**To do**
Somewhere below are a line with "Viewport: 1026px width, 385px height." and a later line with "Given: Click the parameter count 18496". Output exactly those lines and all lines between them.

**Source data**

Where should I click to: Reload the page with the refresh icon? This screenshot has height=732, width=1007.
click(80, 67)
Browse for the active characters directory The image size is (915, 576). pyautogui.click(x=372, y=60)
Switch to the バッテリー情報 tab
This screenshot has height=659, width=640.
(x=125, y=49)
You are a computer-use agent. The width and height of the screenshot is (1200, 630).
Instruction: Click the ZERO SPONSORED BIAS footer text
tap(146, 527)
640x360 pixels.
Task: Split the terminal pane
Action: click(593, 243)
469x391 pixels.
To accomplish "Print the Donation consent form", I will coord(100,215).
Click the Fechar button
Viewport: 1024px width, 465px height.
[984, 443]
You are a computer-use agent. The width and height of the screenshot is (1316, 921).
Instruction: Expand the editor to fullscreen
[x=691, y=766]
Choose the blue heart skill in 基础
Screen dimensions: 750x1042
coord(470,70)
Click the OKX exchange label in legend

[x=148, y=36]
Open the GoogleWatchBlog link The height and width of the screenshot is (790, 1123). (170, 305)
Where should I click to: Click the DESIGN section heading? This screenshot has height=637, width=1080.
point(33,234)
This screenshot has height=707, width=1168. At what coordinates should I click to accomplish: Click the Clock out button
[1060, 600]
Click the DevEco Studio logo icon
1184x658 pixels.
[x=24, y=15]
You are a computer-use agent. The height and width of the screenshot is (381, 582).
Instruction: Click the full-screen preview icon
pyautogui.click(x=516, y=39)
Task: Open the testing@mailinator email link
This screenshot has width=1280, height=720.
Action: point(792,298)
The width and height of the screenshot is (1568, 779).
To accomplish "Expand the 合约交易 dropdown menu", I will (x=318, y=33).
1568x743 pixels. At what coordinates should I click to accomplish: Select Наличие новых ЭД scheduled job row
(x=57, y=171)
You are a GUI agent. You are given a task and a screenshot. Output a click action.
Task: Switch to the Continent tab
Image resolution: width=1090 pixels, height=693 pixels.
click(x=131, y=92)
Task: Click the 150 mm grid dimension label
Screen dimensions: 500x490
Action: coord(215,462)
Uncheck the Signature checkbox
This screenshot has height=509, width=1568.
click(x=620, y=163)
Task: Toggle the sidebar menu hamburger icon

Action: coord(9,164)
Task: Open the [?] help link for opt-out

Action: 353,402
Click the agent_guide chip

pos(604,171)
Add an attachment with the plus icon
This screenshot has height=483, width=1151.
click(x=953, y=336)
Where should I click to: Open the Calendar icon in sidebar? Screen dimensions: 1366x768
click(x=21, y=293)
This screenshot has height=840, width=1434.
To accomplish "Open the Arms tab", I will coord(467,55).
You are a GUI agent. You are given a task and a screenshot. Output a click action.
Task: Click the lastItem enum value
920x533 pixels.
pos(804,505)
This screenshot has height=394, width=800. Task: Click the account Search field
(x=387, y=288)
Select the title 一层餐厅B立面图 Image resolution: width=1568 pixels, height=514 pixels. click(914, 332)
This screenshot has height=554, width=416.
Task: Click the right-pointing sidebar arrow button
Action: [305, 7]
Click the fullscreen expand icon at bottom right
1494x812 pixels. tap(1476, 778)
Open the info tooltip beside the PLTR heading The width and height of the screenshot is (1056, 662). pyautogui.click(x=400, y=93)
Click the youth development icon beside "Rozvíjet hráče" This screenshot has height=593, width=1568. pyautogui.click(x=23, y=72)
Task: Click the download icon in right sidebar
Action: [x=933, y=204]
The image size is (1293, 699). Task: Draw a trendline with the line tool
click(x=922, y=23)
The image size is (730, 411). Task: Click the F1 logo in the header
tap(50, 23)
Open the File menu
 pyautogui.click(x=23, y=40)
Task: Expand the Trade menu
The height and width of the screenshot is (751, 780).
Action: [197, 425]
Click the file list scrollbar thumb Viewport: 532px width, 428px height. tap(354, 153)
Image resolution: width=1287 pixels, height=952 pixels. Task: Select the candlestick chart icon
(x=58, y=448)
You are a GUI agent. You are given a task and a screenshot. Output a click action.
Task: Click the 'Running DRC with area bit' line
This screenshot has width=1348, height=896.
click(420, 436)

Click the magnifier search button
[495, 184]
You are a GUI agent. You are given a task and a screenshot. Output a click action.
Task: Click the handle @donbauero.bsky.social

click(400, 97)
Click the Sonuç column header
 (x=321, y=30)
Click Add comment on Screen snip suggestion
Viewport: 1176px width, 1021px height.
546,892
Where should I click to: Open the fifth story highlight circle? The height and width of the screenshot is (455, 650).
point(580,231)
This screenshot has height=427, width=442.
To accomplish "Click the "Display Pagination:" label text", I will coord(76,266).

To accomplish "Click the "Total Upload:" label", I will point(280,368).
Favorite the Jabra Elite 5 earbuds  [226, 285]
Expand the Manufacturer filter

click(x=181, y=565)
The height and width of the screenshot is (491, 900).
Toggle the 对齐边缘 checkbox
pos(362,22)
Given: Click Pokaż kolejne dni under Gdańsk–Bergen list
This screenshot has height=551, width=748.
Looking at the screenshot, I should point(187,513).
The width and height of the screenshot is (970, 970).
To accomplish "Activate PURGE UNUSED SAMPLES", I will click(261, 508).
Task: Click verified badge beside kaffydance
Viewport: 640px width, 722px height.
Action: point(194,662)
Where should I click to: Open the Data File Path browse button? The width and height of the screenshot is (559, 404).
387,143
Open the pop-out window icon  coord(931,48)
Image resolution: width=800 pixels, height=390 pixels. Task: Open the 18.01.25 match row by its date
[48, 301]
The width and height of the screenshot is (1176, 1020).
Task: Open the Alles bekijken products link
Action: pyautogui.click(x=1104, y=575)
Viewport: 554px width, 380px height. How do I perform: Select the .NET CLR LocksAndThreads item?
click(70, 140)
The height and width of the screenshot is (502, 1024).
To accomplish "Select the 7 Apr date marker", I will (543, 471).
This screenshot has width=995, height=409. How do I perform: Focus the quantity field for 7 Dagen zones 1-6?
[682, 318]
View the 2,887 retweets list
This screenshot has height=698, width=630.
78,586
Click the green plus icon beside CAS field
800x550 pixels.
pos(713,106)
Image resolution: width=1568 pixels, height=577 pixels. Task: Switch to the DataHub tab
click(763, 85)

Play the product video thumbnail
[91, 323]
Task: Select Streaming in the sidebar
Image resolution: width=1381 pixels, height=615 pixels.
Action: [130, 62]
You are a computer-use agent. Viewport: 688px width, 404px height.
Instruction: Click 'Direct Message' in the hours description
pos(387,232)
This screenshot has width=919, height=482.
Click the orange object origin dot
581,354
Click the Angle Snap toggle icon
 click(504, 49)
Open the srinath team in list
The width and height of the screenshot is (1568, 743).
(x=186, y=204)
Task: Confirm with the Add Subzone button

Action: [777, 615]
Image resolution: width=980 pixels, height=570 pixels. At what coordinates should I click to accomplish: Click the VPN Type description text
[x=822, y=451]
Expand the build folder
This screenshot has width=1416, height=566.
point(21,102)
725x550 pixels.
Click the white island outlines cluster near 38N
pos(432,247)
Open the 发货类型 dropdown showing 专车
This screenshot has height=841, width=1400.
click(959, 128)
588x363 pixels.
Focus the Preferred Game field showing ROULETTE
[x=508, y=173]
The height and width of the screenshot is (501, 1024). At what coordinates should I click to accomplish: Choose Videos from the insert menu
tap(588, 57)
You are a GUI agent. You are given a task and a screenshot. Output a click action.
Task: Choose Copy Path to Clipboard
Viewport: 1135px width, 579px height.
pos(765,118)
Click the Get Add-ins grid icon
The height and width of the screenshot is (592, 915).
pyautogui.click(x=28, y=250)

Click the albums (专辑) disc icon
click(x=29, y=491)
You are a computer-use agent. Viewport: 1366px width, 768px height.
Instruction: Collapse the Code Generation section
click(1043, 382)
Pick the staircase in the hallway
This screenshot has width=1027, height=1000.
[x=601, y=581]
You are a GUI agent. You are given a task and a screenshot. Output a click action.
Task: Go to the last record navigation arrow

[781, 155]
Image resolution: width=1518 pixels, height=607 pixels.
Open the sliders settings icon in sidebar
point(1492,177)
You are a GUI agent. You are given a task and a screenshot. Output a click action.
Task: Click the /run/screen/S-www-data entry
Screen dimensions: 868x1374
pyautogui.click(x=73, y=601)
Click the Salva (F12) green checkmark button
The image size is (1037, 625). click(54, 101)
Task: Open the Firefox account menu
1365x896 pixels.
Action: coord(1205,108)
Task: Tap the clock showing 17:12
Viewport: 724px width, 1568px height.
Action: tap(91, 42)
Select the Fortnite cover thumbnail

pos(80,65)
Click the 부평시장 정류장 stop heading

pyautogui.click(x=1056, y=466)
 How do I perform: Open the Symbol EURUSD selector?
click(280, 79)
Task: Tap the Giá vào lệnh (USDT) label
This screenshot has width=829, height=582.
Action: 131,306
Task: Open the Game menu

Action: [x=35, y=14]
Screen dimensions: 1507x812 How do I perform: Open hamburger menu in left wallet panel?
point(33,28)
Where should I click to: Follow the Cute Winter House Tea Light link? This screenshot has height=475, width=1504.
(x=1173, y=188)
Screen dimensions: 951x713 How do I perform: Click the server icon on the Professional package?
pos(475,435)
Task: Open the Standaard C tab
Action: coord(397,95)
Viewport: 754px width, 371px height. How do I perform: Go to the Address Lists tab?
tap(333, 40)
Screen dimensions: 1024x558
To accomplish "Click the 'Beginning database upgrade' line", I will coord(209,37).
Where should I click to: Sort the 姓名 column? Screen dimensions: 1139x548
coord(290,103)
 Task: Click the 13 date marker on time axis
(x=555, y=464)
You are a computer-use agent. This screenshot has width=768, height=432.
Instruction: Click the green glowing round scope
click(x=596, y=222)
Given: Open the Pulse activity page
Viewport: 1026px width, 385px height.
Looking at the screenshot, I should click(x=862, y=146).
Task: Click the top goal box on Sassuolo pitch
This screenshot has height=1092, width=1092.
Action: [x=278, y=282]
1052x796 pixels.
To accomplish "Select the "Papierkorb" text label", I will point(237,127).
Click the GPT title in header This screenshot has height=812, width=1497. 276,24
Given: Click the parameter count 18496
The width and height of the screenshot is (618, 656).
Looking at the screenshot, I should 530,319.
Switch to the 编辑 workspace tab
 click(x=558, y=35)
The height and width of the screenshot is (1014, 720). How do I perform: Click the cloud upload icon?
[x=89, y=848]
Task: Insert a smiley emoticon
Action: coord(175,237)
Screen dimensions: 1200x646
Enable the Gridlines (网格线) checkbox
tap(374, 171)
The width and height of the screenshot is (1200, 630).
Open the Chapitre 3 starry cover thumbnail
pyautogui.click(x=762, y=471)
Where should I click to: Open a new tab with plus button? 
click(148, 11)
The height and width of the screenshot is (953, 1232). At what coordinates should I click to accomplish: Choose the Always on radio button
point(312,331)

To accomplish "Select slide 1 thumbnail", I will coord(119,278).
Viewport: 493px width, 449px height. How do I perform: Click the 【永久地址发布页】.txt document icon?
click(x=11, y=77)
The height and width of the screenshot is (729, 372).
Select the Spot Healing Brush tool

**Result below**
Viewport: 1026px width, 385px height.
Looking at the screenshot, I should click(x=862, y=146).
Task: Click the top goal box on Sassuolo pitch
This screenshot has height=1092, width=1092.
Action: [x=278, y=282]
1052x796 pixels.
To accomplish "Select the "Papierkorb" text label", I will point(237,127).
Click the GPT title in header This screenshot has height=812, width=1497. 276,24
Given: Click the parameter count 18496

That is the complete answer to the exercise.